* **PROBLEMS**:
- A) According to the text on Amdocs, what percentage of the company's revenues came from licenses in the fiscal year ended September 2003?
- B) Write out the part of the text on Amdocs that opens with the words containing "We believe that" and closes with "STARS, or buy.".

# TEXT EXTRACT start

By Todd Rosenbluth
Standard & Poor's Equity Research Services thinks Amdocs (DOX; recent price, $24.50), which provides customer-management services to telecom-services providers, will continue to benefit from the need for carriers to boost customer service. Competition has intensified in the global wireline and wireless markets, and we believe this creates growth opportunities for companies such as Amdocs that can help the carriers reduce churn through comprehensive billing and customer care.
We believe that earnings and free cash-flow growth prospects aren't reflected in Amdocs shares, which carry Standard & Poor's highest investment recommendation of 5 STARS, or buy.
Amdocs targets its broad suite of integrated customer-management services to industry-leading telecoms in North America, Europe, and the rest of the world. It provides customers with a portfolio of integrated billing and customer-relationship-management (CRM) products. It believes that its systems reduce operational costs, support customer retention, and aid the rollout of new marketing packages.
Amdoc's core product, its Integrated Customer Management (ICM), consists of Amdocs Enabler, which supports prepaid and postpaid billing of voice and next-generation service, and Amdocs ClarifyCRM, which provides help in managing customer relationships through service and support, sales and ordering, and marketing and analytics. In addition, Amdocs offers an advanced line of products that supports directory-publishing operations, including Internet directories, as well as traditional Yellow and White Pages. Amdocs generates revenues from services (95.5% of the total in the fiscal year ended September, 2003) and licenses (4.5%).

# TEXT EXTRACT end
# EXTRACTED DATA start

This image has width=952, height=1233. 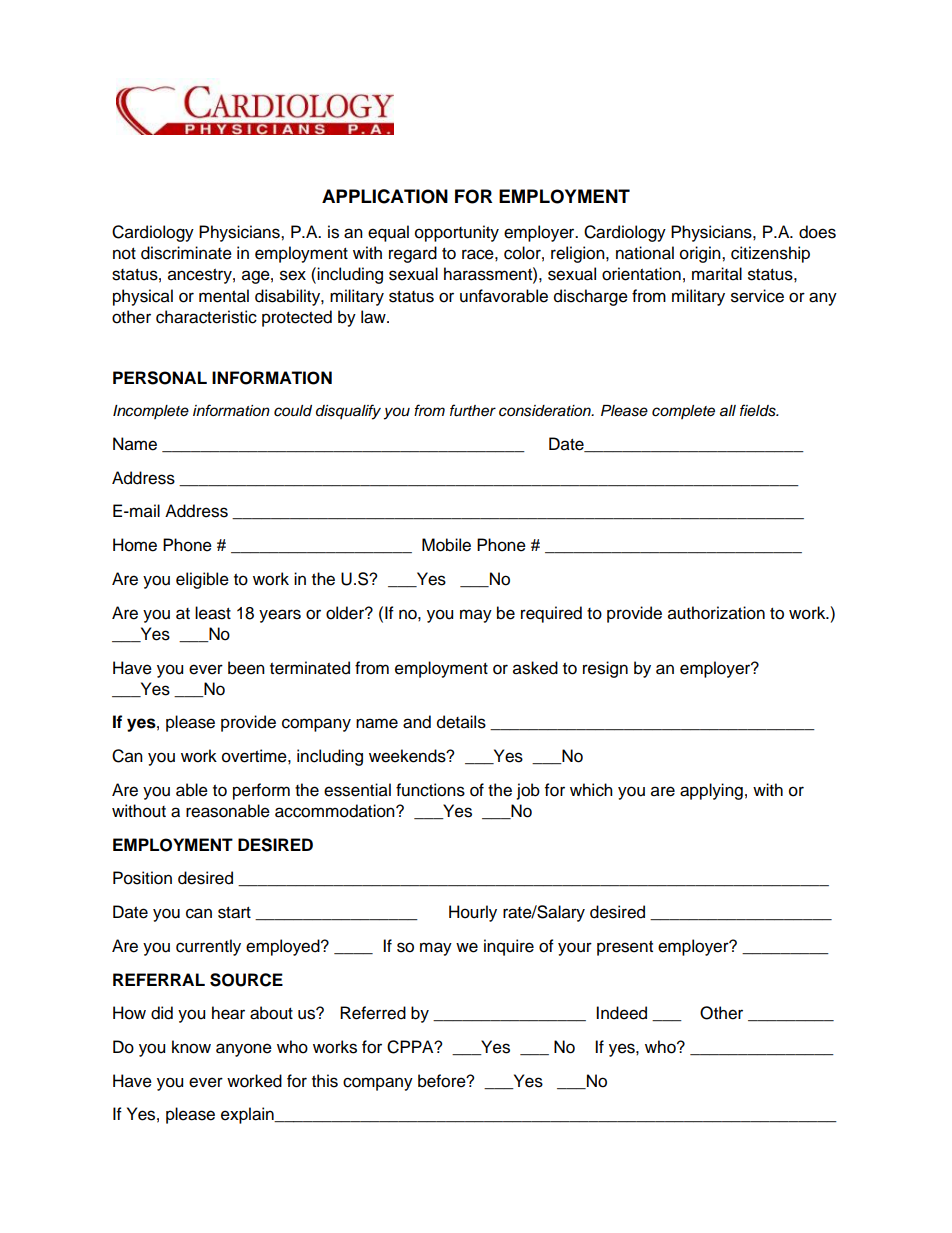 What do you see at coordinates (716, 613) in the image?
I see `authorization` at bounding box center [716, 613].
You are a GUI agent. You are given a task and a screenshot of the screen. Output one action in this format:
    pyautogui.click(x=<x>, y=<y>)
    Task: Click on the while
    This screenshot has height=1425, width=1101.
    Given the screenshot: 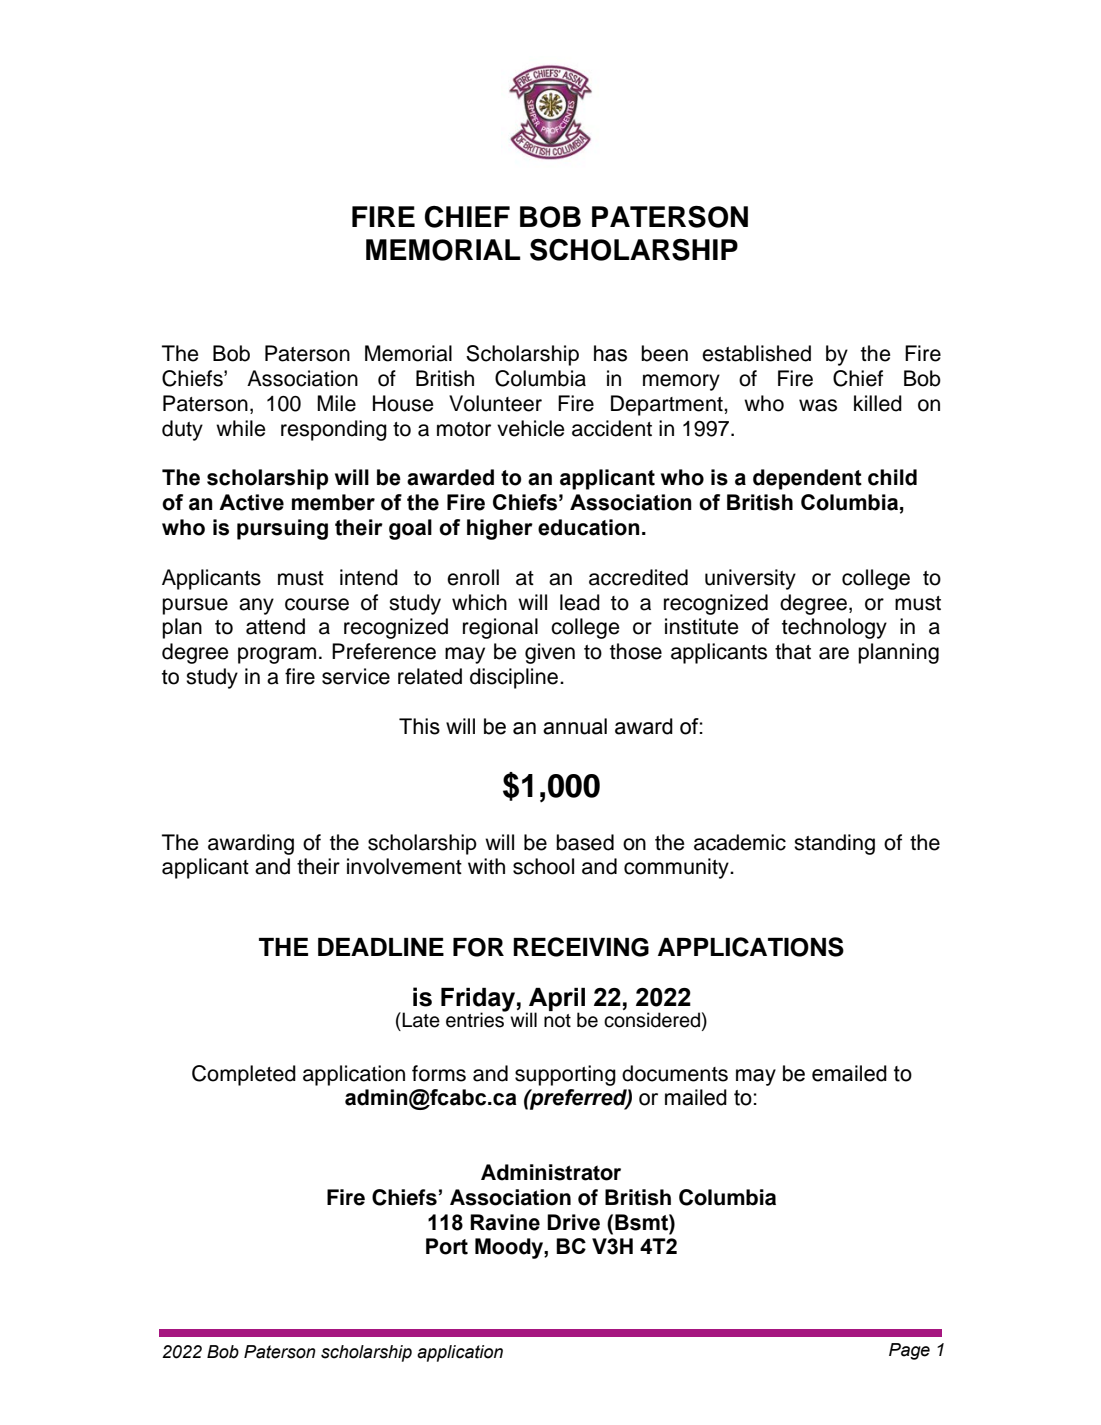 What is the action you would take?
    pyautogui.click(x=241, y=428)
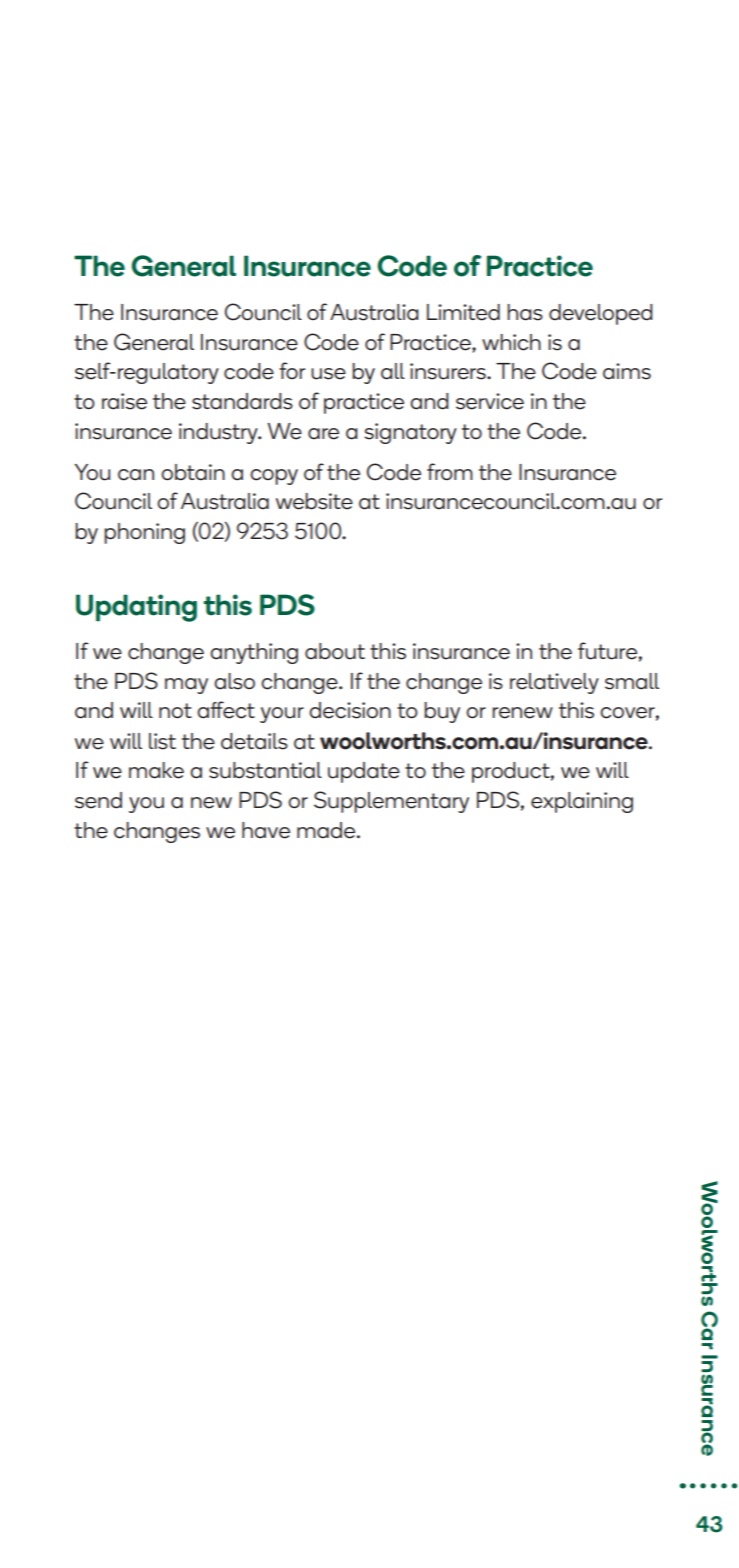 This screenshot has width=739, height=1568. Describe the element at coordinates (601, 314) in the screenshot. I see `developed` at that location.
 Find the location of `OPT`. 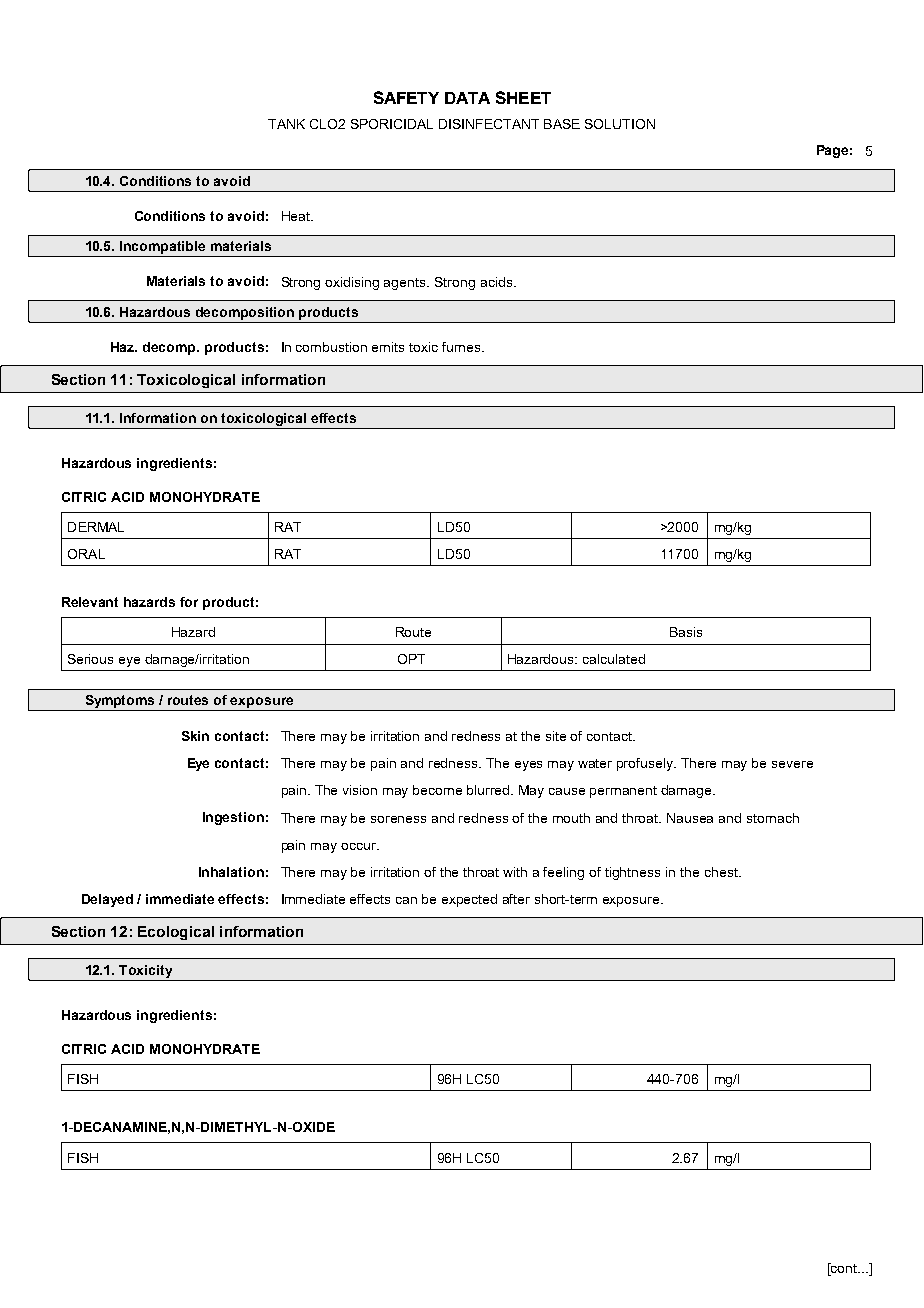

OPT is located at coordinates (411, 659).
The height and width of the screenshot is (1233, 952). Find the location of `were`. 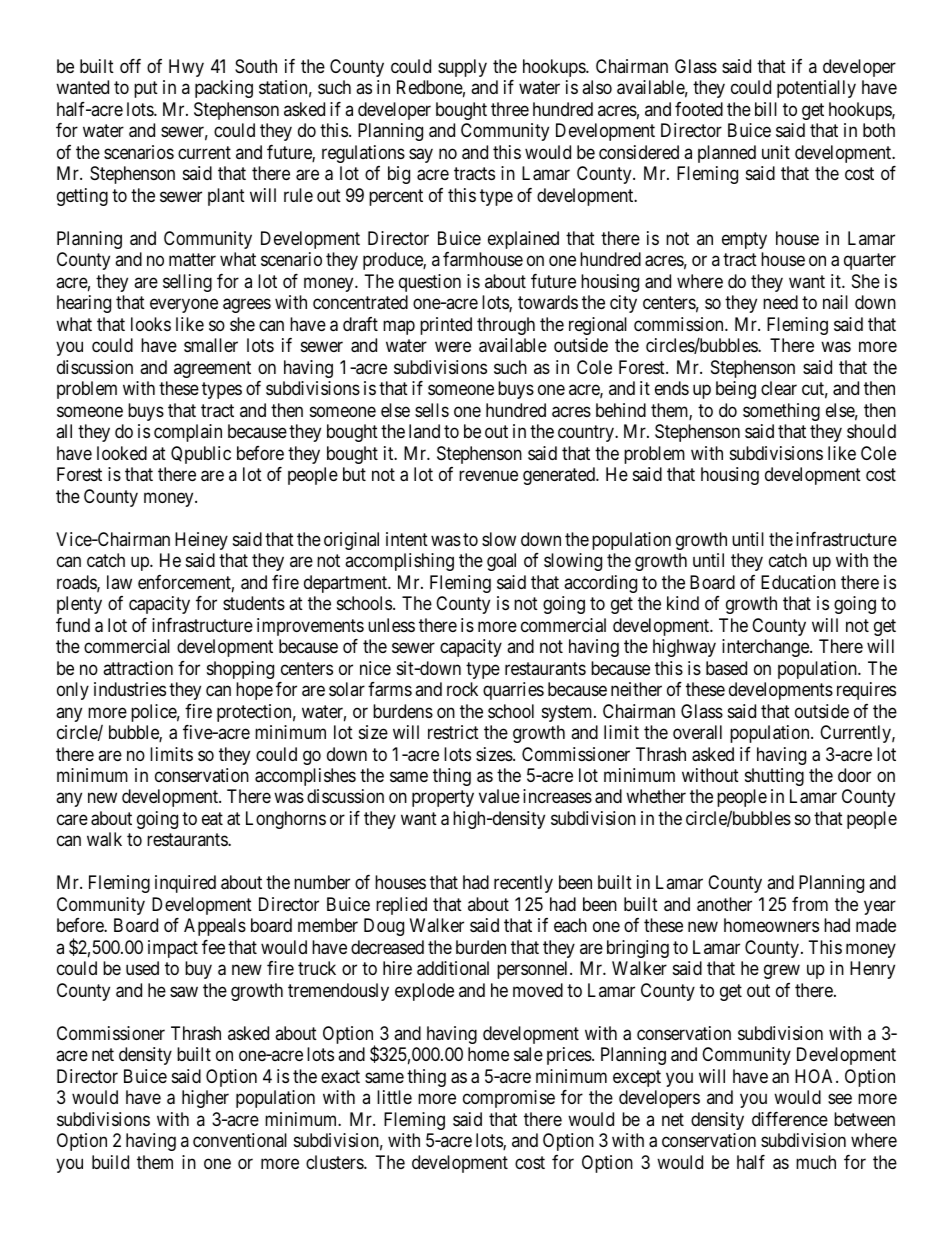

# EXTRACTED DATA end

* **THE REPLIES**:
- A) 4.5%

- B)
We believe that earnings and free cash-flow growth prospects aren't reflected in Amdocs shares, which carry Standard & Poor's highest investment recommendation of 5 STARS, or buy.